Kutipan Pilihan.
Pada abad ke 13 itu Islam mulai merambah ke Eropa dengan berdirinya kekhalifahan Usmaniah dan tonggak sejarahnya tercapai pada tahun 1453 ketika Muhammad Al Fatih menaklukkan Konstantinopel dan terjadilah penyatuan dari seluruh kekuasaan Kekhalifahan Usmaniah. Selama 7 abad dari abad ke 13 sampai awal abad 20 Dinar dan Dirham adalah mata uang yang paling luas digunakan. Penggunaan Dinar dan Dirham meliputi seluruh kekuasaan Usmaniyah yang meliputi tiga benua yaitu Eropa bagian selatan dan timur, Afrika bagian utara dan sebagian Asia. Pada puncak kejayaannya kekuasaan Usmaniyah pada abad 16 dan 17 membentang mulai selat Gibraltar di bagian barat pada tahun 1353 mencapai pantai Atlantik di Afrika Utara sampai sebagian kepulauan Nusantara di bagian timur, kemudian sebagian dari Austria, Slovakia dan Ukraina di bagian utara sampai Sudan dan Yaman di bagian selatan. Apabila ditambah dengan masa kejayaan Islam sebelumnya yaitu mulai dari awal Kenabian Rasulullah Saw (610) maka secara keseluruhan Dinar dan Dirham adalah mata uang yang dipakai paling lama (14 abad) dalam sejarah manusia.

Uang tembaga dan perunggu

Selain emas dan perak, baik di negeri Islam maupun non Islam juga dikenal uang logam yang dibuat dari tembaga atau perunggu. Dalam fikih Islam, uang emas dan perak dikenal sebagai alat tukar yang hakiki (thaman haqiqi atau thaman kholqi) sedangkam uang dari tembaga atau perunggu dikenal sebagai fulus dan menjadi alat tukar berdasar kesepakatan atau thaman istilahi. Dari sisi sifatnya yang tidak memiliki nilai intrinsik sebesar nilai tukarnya, fulus ini lebih dekat kepada sifat uang kertas yang kita kenal sampai sekarang.

Peran Uang dalam ekonomi

    Moneterisme adalah sebuah teori ekonomi yang  membahas permintaan dan penawaran uang. Sebelum tahun 80-an, masalah stabilitas permintaan uang menjadi bahasan utama karya-karya Milton Friedman, Anna Schwartz, David Laidler dan lainnya.

Ketentuan Latihan. Dalam kutipan tentang sejarah uang, disebut apakah uang dari tembaga atau perunggu menurut fikih Islam? Daftar di bawah ini diambil dari sumber yang berbeda.

Informasi yang Ditampilkan.
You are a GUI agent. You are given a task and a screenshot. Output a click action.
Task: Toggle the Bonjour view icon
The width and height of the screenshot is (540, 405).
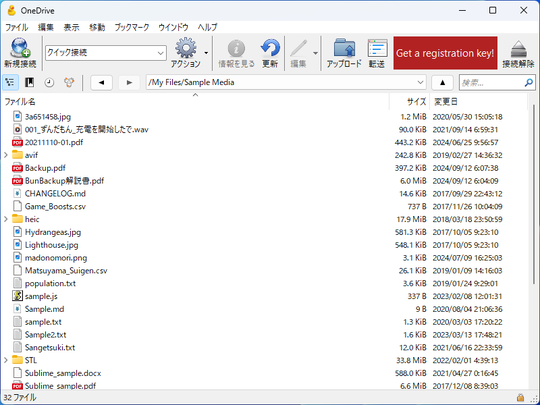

Hasil Jawaban. Fulus, yaitu alat tukar berdasar kesepakatan atau thaman istilahi.